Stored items
┄┄┄┄┄┄

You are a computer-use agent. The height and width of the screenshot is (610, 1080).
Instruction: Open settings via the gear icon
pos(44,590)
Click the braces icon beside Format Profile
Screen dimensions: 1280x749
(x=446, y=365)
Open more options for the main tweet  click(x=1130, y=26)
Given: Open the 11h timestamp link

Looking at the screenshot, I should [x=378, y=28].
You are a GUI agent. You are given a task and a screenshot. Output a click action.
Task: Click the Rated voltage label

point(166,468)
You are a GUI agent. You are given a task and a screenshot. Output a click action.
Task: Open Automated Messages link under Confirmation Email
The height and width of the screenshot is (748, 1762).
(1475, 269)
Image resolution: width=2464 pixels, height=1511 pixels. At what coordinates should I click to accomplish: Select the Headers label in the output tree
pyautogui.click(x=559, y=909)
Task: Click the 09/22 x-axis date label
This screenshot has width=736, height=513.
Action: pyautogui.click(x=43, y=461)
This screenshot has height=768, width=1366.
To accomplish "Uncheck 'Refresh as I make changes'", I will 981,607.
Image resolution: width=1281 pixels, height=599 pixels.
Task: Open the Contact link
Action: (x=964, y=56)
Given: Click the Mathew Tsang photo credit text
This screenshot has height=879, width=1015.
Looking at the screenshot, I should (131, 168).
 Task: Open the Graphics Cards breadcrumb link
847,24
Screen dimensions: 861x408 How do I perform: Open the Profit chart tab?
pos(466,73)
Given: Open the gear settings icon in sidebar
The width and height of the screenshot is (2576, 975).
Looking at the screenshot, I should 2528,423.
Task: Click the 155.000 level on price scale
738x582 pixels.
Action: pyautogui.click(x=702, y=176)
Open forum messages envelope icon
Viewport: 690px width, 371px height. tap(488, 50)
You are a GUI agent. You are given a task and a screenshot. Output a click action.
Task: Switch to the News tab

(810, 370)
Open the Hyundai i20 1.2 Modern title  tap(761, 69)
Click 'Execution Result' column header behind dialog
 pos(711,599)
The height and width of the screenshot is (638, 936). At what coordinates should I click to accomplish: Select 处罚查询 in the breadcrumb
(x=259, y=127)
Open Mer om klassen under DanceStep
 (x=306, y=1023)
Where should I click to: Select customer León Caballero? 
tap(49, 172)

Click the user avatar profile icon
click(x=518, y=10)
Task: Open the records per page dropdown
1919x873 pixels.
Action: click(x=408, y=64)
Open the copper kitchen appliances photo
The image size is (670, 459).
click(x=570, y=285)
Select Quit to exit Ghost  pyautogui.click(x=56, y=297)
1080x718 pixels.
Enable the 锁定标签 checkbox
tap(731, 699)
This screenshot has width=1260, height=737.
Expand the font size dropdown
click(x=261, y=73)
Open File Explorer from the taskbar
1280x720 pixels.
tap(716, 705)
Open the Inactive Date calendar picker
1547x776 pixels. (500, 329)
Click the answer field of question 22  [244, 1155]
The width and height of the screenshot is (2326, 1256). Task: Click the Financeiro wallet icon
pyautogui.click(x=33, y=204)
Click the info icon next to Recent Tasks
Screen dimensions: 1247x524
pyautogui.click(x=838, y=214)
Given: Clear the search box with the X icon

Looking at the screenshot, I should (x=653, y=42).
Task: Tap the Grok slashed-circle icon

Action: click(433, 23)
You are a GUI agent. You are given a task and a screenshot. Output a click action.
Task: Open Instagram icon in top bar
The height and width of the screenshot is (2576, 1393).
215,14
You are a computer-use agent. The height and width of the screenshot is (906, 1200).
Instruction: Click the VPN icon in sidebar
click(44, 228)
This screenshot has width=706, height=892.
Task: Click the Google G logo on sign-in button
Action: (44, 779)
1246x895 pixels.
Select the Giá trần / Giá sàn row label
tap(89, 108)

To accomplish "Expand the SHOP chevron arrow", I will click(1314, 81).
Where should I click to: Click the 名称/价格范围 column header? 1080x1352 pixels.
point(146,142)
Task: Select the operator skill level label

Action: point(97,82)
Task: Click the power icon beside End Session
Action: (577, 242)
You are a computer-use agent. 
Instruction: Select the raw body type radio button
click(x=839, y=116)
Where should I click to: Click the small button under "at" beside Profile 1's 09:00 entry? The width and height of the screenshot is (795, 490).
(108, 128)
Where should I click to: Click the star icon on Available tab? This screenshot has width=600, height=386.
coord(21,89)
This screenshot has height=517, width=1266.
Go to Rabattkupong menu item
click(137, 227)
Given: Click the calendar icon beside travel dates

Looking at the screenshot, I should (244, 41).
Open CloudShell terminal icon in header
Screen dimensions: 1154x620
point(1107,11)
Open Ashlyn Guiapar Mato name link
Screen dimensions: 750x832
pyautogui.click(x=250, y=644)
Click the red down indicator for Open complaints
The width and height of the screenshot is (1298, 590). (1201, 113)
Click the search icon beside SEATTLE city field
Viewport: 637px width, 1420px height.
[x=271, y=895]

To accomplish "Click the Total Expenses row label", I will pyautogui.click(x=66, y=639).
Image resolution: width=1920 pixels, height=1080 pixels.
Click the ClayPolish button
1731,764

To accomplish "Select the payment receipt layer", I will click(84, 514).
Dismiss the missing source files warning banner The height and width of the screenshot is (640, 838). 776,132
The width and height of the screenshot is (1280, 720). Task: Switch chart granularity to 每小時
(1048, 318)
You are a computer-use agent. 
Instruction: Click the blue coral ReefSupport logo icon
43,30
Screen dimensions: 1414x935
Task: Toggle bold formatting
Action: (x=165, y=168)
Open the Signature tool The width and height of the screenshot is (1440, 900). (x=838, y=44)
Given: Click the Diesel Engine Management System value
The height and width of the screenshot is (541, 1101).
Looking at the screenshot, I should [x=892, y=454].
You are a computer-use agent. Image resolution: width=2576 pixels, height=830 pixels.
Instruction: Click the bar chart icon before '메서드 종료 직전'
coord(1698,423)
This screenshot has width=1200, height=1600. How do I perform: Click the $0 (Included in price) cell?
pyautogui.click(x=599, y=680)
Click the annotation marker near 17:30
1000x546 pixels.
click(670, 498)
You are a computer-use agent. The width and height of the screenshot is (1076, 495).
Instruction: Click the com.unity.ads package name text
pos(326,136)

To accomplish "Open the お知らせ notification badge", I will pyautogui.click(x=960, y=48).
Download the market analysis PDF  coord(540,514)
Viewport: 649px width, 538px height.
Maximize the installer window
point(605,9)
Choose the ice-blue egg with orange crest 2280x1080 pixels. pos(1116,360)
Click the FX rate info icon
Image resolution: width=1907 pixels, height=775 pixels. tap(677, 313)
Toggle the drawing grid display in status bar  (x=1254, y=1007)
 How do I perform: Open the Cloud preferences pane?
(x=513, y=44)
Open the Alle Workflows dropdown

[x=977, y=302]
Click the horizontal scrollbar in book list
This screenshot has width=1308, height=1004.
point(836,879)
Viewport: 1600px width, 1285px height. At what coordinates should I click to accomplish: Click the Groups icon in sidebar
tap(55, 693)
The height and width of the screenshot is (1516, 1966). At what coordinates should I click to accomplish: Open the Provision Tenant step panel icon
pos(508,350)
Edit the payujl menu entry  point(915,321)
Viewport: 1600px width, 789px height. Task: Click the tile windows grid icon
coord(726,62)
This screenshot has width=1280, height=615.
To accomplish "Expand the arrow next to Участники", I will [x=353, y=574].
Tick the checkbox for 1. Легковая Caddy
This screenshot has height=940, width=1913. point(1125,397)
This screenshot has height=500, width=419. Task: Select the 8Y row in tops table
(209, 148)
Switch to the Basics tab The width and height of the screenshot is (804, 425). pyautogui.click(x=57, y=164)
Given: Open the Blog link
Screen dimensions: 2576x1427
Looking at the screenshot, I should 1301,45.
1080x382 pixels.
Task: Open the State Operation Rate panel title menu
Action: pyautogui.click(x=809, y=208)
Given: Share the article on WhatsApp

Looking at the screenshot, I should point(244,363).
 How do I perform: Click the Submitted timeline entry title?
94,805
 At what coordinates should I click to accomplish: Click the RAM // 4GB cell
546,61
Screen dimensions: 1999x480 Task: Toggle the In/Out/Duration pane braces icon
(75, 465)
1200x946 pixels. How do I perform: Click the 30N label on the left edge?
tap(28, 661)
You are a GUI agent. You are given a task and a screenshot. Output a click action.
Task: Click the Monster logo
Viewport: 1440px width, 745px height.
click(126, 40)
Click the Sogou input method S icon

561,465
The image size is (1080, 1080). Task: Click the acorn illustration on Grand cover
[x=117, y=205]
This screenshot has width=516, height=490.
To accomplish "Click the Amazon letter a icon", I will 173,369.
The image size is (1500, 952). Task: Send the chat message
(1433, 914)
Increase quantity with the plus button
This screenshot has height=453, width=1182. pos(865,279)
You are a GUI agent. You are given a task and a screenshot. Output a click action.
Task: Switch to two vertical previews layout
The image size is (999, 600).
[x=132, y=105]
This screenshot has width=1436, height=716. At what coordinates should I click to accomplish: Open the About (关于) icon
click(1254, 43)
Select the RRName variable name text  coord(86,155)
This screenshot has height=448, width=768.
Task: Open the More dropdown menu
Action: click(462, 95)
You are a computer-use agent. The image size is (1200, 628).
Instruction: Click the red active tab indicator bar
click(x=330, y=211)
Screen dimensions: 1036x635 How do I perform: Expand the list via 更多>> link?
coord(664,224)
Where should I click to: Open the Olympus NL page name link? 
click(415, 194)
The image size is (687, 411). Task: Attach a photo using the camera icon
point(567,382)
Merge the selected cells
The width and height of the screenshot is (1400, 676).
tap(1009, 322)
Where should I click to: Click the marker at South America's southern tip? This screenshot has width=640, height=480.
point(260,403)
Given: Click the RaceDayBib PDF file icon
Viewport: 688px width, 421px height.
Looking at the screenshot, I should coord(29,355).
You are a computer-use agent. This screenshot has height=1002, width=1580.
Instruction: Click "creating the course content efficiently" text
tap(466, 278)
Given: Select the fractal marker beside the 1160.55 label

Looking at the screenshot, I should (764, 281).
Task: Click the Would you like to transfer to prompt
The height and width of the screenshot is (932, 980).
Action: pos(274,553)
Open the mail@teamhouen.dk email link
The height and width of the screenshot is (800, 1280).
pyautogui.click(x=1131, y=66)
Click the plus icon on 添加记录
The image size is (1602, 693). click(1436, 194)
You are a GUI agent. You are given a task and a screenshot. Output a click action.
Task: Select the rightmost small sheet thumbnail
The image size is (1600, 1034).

┄┄┄┄┄┄

Action item: A single number is the whole answer: how many lines in the entries hold the word "computer".

Result for this exercise: 8